You never want to go in a jungle pool
In the hot sun, it would be the act of a fool
Because it's always full of anacondas, Evelyn, not looking ill-fed
I'll say. So no more now, from your loving husband, Wilfred.

It's the birthday of novelist and short story writer Stephen (Edwin) King, born in Portland, Maine (1947). When King was three years old, his merchant seaman father allegedly went out to get a pack of cigarettes and never returned. King started writing short stories at the age of eight, and continued through high school and college. After graduating from the University of Maine, he sold his first short story to a mass-market men's magazine. In 1971, King began teaching high school English classes in Hampden, Maine. He wrote two novels that were rejected for publication; then in 1973, Doubleday and Company offered a $2,500 advance for his third effort, Carrie. The book was an immediate success, and was made into a film in 1976. Carrie was the first of more than 50 King novels that blend horror, the macabre, fantasy, and science fiction. Some of his most famous works include The Shining, The Stand, and Misery. In the year 2000, King, who has sold over a hundred million copies of his terrifying tales, wrote On Writing: A Memoir of the Craft. Stephen King, who said: "Naturally, I'll try to terrify you first, and if that doesn't work, I'll try to horrify you, and if I can't make it there, I'll try to gross you out. I'm not proud..." and, "People want to know why I do this, why I write such gross stuff. I like to tell them that I have the heart of a small boy ... and I keep it in a jar on my desk."

It's the birthday of publisher Sir Allen Lane, born in Bristol, England (1902).
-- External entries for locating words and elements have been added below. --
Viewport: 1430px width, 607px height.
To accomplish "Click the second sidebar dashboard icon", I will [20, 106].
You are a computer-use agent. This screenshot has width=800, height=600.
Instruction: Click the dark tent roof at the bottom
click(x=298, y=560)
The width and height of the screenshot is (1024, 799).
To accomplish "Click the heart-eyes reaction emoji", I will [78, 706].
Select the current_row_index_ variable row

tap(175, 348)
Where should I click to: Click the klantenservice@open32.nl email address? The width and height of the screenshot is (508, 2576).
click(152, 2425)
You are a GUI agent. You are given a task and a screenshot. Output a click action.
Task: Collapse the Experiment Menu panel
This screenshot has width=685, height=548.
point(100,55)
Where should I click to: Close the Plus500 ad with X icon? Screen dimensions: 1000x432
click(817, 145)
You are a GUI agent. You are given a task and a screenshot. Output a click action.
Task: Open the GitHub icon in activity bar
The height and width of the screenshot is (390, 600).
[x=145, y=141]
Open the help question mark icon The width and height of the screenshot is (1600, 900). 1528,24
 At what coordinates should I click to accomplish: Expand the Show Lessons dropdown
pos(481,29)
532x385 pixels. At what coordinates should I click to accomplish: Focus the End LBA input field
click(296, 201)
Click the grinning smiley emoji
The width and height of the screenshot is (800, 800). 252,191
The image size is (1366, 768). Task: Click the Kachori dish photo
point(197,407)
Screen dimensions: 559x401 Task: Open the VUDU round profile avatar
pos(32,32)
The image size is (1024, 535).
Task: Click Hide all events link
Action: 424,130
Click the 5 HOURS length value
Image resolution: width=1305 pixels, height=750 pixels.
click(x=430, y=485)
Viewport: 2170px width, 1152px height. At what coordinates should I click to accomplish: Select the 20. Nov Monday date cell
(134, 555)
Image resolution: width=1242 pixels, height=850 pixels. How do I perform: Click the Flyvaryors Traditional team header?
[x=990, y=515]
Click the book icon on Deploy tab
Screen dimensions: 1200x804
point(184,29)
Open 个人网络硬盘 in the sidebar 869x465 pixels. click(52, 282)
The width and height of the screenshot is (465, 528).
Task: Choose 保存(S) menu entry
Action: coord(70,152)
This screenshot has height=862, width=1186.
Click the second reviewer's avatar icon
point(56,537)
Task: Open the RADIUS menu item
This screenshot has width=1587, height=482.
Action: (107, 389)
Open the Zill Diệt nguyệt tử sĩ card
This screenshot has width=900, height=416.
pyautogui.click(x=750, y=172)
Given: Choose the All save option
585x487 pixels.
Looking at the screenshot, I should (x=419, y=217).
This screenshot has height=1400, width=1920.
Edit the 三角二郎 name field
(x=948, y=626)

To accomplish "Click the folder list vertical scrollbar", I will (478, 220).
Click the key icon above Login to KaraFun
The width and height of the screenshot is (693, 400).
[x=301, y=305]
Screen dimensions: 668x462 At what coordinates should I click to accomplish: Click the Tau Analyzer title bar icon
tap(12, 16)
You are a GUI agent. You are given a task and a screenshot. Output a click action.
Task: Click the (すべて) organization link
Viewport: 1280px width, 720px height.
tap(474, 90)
When Lane was 17, he was apprenticed to his uncle, John Lane, at the Bodley Head publishing company. Six years later, when his uncle died, Lane became managing editor. In 1935, the company was approaching bankruptcy. It was Lane's idea to issue titles by well-known authors in well-produced paperback books that were to be sold at six pence apiece—about twelve cents American. He named the new company Penguin Books. He chose the name, he said, because it "had an air of dignified flippancy and was easy to draw in black and white." Penguin's best-selling reprint came in 1960, when Lane decided to publish an unabridged version of D.H. Lawrence's Lady Chatterly's Lover. There followed a much-publicized court case, which eventually held that the novel was neither obscene nor corrupting. Penguin sold more than 3 million copies of the book.

It's the birthday of novelist, sociologist, and historian H. G. (Herbert George) Wells, born in Kent, England (1866). At the age of 18, Wells won a scholarship to study biology, which he did for three years, and then became a science teacher. The start of his literary career began with the publication of The Time Machine. This was followed by a series of science fiction novels, including The Island of Dr. Moreau, The Invisible Man, and The War of the Worlds. These were all turned into movies.